Joan Koss-Chioino (Arizona State): I have video with excellent examples of trance by spirits and Spiritists in Puerto Rico. It is old and therefore not of the best quality but it also illustrates the project I carried out developing a bridge between Spiritists and mental health professionals sponsored by the PR department of health.
I can order a set (4 1/2 hr) of 2 DVDs for anyone interested (idjdk at asu.edu). [You can also visit Koss-Chioino’s ASU website.]

Felicia Heidenreich (Assistance Publique Hopitaaux de Paris): This is a link to a French website with a lot of ethnographic films, some of them are surely about trance states. [The site is definitely recommended – almost all the clips are online, and playable through Real Media; here’s at least one related to trance]

Finally, some stuff I found. The Wikipedia entry on trance is pretty good, and Greg wrote about getting into trance, bodily postures, and Felicitas Goodman last year.

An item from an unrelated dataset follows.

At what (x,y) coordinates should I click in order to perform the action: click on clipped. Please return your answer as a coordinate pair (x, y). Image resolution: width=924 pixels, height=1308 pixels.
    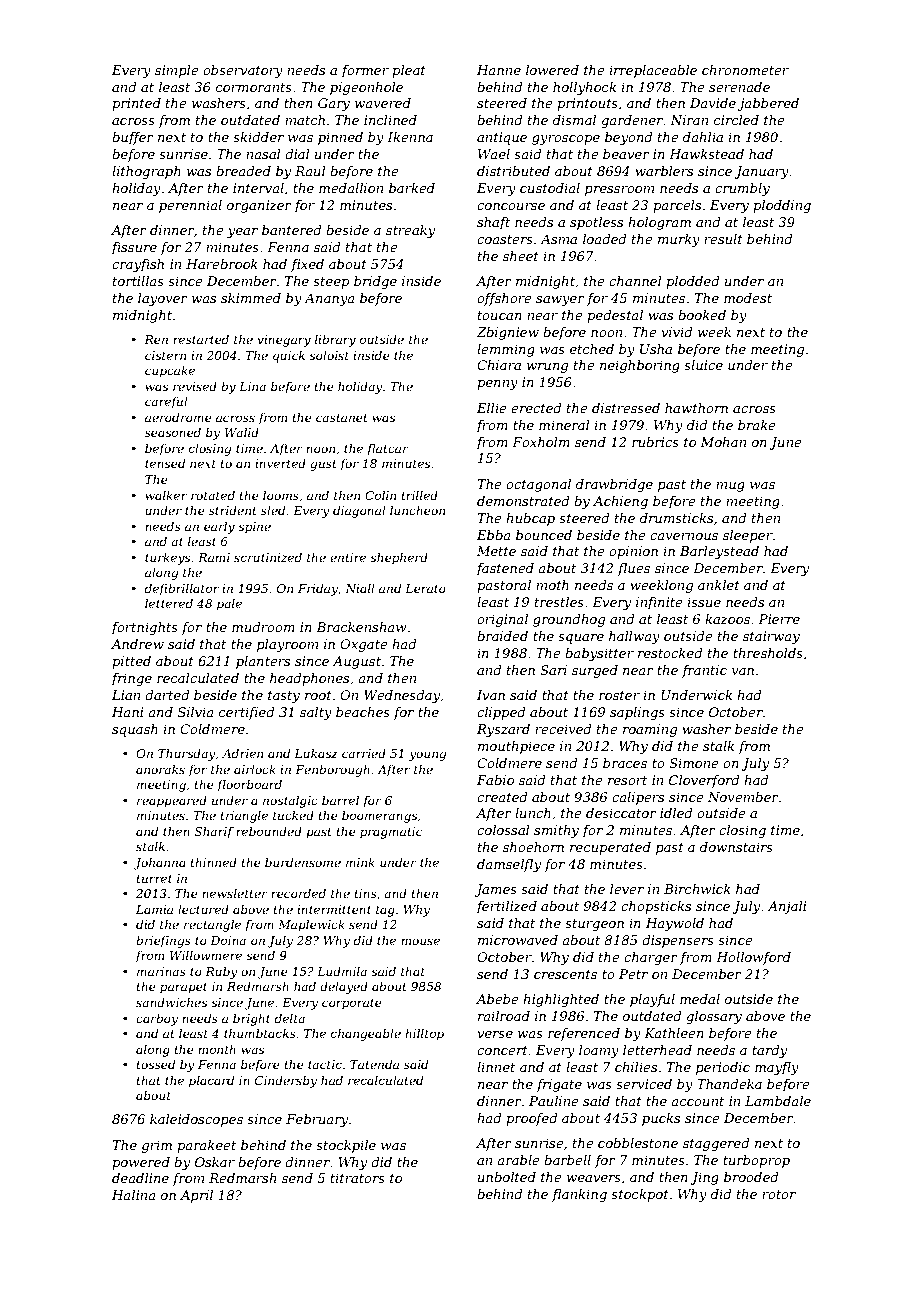
    Looking at the image, I should click on (501, 713).
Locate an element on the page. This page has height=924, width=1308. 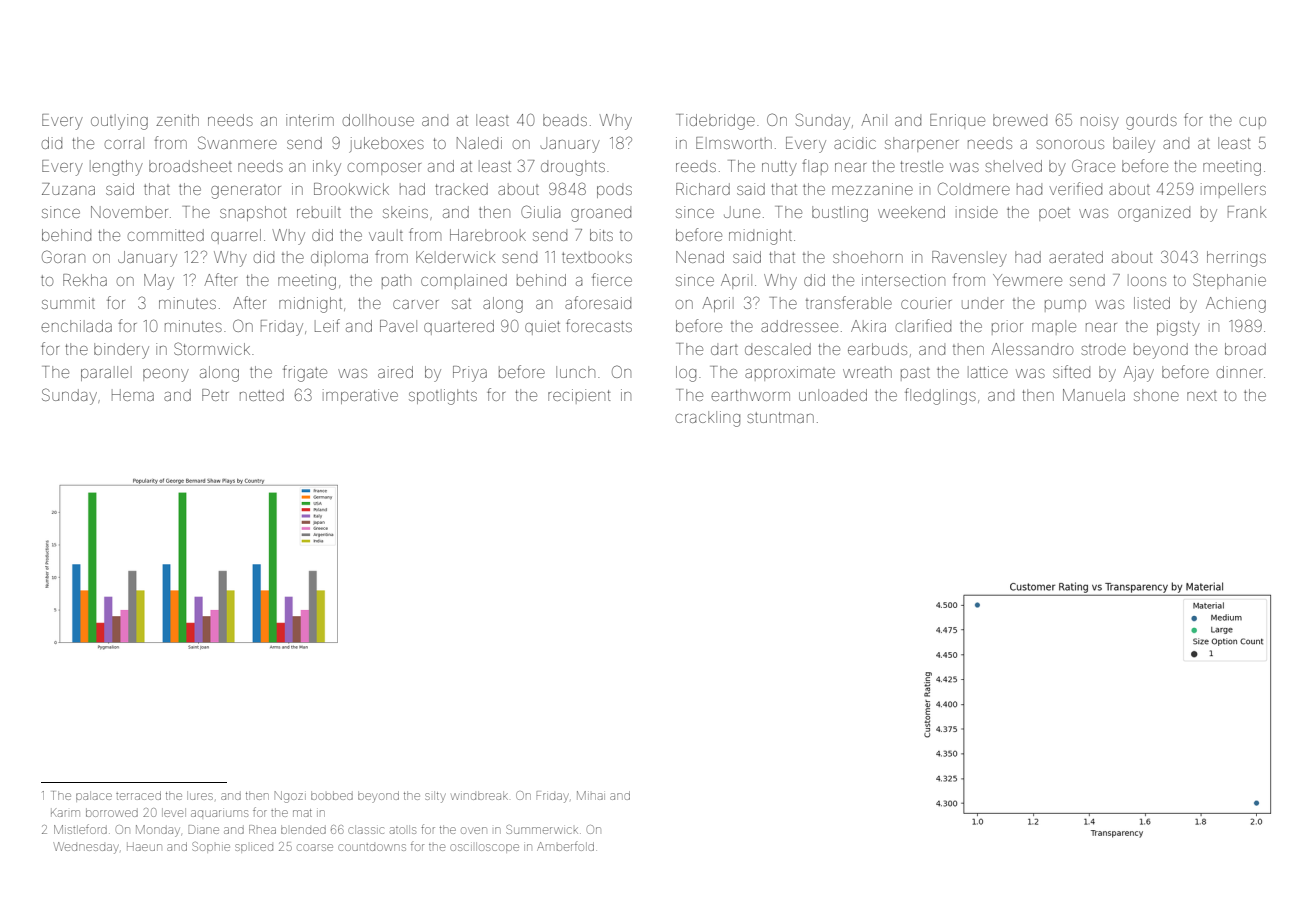
beads is located at coordinates (565, 120).
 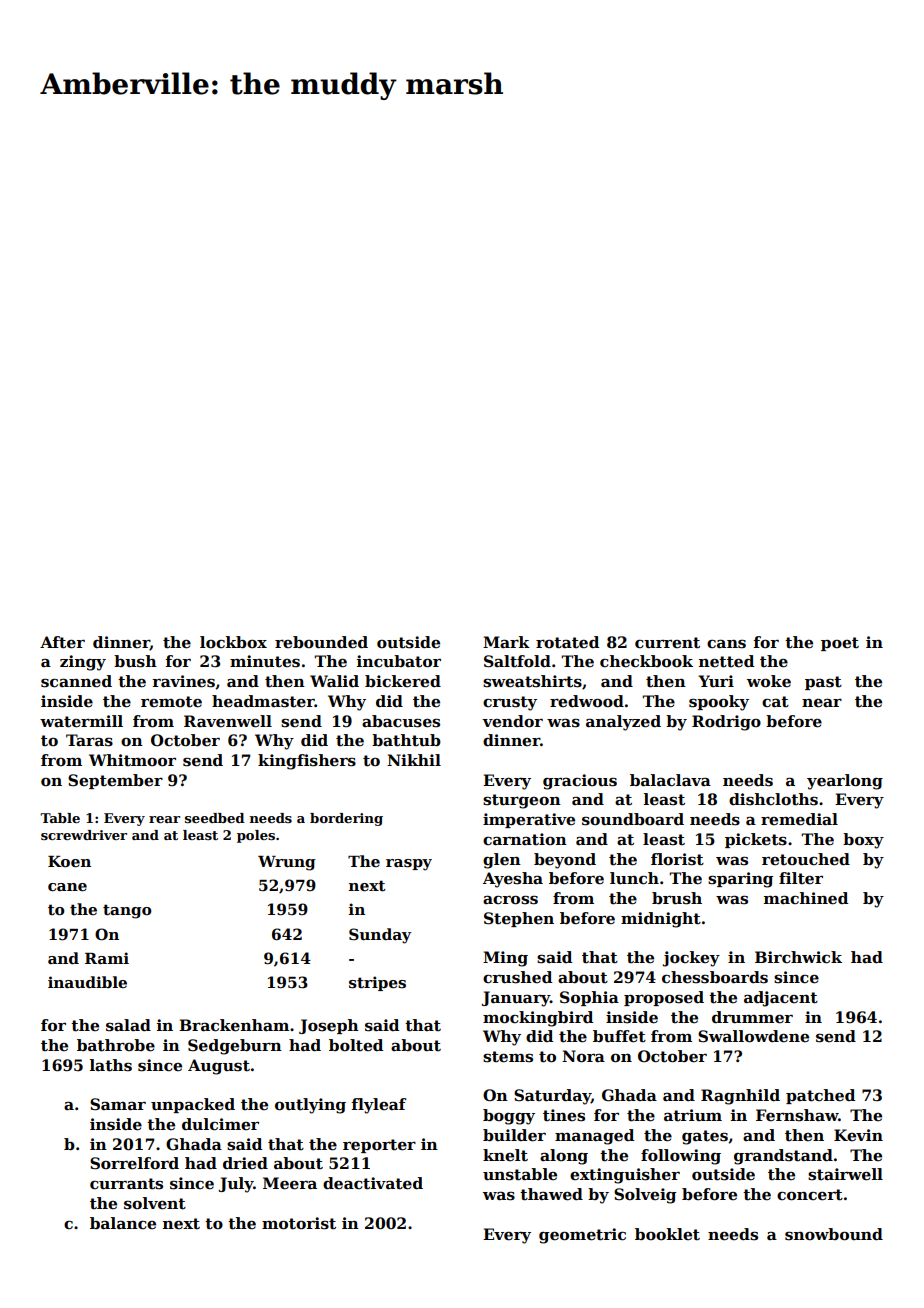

For video here is a YouTube clip on Candomblé. It really covers more the music, and includes some opening clips that reminds me of preparing chicken as a child, but you can get a sense of how music links to dance and trance later in the video.

This clip is Thaipusam Ritual: Pain & Trance.

14 thoughts on “Trance Captured on Video

  1. Thanks for doing this. I was too lazy to reply to the Med Anth list, but you must include Jean Rouch’s classic Les Maitres Fou. It’s available in French (no subtitles) on youtube in 3 parts: http://www.youtube.com/watch?v=Bf2TFayCgac; http://www.youtube.com/watch?v=_82-vHKWInI; and http://www.youtube.com/watch?v=3LvROlwTEQk&feature=related and at most college libraries.

    [Editor’s note: You can also find Les Maitres Fou/The Mad Masters with English subtitles on YouTube. Here’s the link to the first of three parts.]

  2. Vaughan Bell at Mind Hacks followed up on this post with his Possession and Trance post.

    Vaughan highlighted Rebecca Seligman & Lawrence Kirmayer’s excellent article on Dissociative Experience and Cultural Neuroscience (pdf).

    Vaughan also mentioned possession among the Zar Cult in Sudan, and included this video on Zar and a link to the anthropologist Gerasimos Makris discussing Zar rituals.

    One of my students did some work on Zar this past semester, and here are some references he found:

    Makris GP, Ahmad Al-Safi. 1991. The tumbura spirit possession cult of the Sudan, past and present. Women’s Medicine: The Zar-Bori Cult in Africa and Beyond. Edinburgh: Edinburgh University Press. Pp 118-136.

    Broddy J. 1988. Spirits and selves in northern Sudan: the cultural therapeutics of possession and trance. American Ethnologist 15(1): 4-27.

    Kenyan SM. 1995. Zar as modernization in contemporary Sudan. Anthropology Quarterly 68(2): 107-120.

    Grisaru N et al. 1997. Possession by the ‘Zar’ among Ethiopian immigrants: Psychopathology or culture-bound syndrome? Psychopathology 30(4): 223-233.

    Al-Adawi SH et al. 2001. Zar: group distress and healing. Mental Health, Religion and Culture: 4(1): 47-61.

  3. The avant-garde filmmaker Mayan Deren documented Haitian voudon rituals in her unfinished 1953 film Divine Horsemen.

    The linked DVD version is an edit of Deren’s Haiti footage assembled (and titled) after her death by her husband, Teiji Ito with Cherel Ito. Deren’s own work, trancelike in itself, is also available on video.